This 2008 mystery/thriller set in the racing world has renewed my opinion of John Francome as a singularly worthy successor to the (sadly) late Dick Francis. However, given Francome's now similarly considerable output should he really be continually belittled by comparison to his famed fellow jockey? Does former race trainer Jenny Pitman always suffer the same comparisons? (Note: JF does get 3 stars on Fantastic Fiction's listings to Francis's stellar 5.)

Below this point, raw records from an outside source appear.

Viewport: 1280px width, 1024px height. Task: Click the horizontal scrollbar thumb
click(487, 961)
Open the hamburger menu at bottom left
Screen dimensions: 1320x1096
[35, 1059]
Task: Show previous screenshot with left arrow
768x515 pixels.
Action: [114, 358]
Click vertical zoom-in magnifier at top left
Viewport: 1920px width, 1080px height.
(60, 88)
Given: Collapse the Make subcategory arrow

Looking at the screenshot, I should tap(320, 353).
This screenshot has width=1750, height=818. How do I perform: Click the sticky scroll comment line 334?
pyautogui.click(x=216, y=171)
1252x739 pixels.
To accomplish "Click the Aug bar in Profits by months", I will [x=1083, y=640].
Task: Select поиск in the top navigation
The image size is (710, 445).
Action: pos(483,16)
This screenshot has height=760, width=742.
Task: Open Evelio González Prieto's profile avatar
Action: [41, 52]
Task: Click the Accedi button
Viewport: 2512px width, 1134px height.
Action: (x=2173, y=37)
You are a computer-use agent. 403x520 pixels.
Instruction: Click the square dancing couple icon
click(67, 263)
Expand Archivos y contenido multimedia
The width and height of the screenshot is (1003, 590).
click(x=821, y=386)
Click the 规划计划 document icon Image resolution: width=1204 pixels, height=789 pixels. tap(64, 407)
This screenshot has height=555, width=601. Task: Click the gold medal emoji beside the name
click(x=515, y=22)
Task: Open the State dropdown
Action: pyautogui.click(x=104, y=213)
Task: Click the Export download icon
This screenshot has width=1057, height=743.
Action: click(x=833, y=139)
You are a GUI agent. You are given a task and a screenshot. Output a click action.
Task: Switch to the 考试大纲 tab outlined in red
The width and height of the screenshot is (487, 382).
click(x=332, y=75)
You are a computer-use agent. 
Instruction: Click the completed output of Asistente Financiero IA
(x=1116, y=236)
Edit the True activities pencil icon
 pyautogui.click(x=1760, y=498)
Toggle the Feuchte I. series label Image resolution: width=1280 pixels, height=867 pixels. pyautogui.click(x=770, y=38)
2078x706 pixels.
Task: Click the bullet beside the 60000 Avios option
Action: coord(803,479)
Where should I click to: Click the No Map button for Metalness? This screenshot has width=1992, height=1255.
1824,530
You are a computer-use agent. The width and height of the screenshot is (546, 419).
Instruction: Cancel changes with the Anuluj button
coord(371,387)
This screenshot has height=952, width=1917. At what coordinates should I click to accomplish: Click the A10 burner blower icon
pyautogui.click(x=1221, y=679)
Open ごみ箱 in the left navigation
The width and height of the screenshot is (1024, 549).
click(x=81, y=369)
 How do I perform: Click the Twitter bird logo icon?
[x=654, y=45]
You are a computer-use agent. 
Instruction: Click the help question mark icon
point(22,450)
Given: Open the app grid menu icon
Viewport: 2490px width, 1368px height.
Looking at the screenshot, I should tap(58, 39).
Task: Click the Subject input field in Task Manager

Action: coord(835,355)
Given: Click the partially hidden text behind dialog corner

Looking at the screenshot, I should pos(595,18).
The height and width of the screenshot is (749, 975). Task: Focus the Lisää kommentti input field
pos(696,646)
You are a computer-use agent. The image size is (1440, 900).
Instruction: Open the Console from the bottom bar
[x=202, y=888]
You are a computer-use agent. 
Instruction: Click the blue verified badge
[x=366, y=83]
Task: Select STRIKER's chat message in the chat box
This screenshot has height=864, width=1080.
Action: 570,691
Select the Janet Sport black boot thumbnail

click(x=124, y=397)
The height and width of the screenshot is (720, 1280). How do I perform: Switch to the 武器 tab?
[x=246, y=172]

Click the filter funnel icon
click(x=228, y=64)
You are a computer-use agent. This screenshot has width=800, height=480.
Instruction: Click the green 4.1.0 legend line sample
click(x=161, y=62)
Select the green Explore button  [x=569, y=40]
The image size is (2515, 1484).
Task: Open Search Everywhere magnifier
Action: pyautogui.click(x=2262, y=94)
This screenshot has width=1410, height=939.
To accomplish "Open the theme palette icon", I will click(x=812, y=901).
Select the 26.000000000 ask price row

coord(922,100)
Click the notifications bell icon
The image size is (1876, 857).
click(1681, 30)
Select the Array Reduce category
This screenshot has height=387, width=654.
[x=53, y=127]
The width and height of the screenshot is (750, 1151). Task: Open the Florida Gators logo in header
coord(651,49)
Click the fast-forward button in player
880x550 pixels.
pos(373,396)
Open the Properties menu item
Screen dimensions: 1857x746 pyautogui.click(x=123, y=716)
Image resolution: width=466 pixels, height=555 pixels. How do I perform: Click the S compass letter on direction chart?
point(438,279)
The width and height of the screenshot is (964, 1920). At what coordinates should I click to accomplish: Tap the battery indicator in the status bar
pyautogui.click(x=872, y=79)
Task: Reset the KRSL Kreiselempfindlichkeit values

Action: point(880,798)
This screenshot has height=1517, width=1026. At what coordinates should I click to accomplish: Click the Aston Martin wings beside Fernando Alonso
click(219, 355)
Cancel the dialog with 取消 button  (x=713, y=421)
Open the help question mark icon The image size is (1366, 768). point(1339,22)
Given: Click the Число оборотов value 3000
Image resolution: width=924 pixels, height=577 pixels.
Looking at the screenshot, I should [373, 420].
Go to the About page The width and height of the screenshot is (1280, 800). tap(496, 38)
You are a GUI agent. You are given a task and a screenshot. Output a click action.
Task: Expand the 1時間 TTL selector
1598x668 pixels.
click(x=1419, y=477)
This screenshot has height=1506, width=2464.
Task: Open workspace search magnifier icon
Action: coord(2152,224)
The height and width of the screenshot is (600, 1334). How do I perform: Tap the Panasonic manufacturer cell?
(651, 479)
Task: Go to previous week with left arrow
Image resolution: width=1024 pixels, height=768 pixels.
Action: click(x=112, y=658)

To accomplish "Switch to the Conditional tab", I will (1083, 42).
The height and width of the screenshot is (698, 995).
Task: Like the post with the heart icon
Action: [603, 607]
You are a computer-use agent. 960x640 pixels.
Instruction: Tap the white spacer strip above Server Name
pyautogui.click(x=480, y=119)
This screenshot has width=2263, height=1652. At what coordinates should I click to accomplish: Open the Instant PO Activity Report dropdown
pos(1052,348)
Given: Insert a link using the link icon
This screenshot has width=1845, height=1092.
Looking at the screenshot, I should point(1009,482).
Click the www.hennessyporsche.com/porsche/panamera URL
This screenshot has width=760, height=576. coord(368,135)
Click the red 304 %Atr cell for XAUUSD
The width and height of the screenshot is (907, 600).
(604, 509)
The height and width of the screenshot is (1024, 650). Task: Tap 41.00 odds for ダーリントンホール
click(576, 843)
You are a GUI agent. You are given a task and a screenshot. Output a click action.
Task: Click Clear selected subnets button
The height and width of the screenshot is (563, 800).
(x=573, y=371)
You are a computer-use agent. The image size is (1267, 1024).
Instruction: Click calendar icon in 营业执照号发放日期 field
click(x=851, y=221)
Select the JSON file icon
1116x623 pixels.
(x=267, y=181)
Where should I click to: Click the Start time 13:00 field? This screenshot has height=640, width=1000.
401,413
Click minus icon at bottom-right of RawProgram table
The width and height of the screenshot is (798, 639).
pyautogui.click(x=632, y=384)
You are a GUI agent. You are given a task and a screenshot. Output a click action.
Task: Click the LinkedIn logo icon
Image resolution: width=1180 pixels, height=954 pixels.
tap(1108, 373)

In the past I have started several other books of Francome's and had to abandon a couple early, because somehow I was not pulled as strongly as with this story. I found I couldn't put this one down, despite the potential for getting the rather larger number of characters confused, but then practically each protagonist harbours seemingly small guilty secrets, each of which contribute to the perhaps inevitable tragic conclusion. The 3rd person narrative rather than the more usual 1st person view, helpfully reveals individual motives. The plot twist at the end was well devised and all the stray threads neatly and infuriatingly well tied up - if I'd placed a Tote bet on the killer - one I'd pretty well sussed half-way but for no particularly logical reason - I'd have won nicely, no doubt at long odds.
Therefore, this proved a much more accomplished mystery, fluent, meaty, and better written all 'round, with the characters far more than the cardboard cut-outs which I found particularly grating in his 8th title OUTSIDER (1993) that I recently ploughed through. The arrogance of the supposedly Kentucky-born narrator in OUTSIDER, jockey Jake Felton, who neither sounded nor acted American, the storyline situations and his actions frankly at times suspended my belief.
However, if you look, the official authors credited for FINAL BREATH were Francome and one Mike Bailey, a jobbing editor, which tends to suggest that JF has the luxury of either ghost-writing help or lots of editorial input (as his first 4 novels also are clearly labelled as being co-authored with one James McGregor) so can it be that after 20-odd books John has not yet found his own individual way? Still, he proves that even parallel to, and after, Dick Francis there is still immense mileage available in the potential skulduggery associated with the racing fraternity. So, ride on, John, whether solo or in tandem.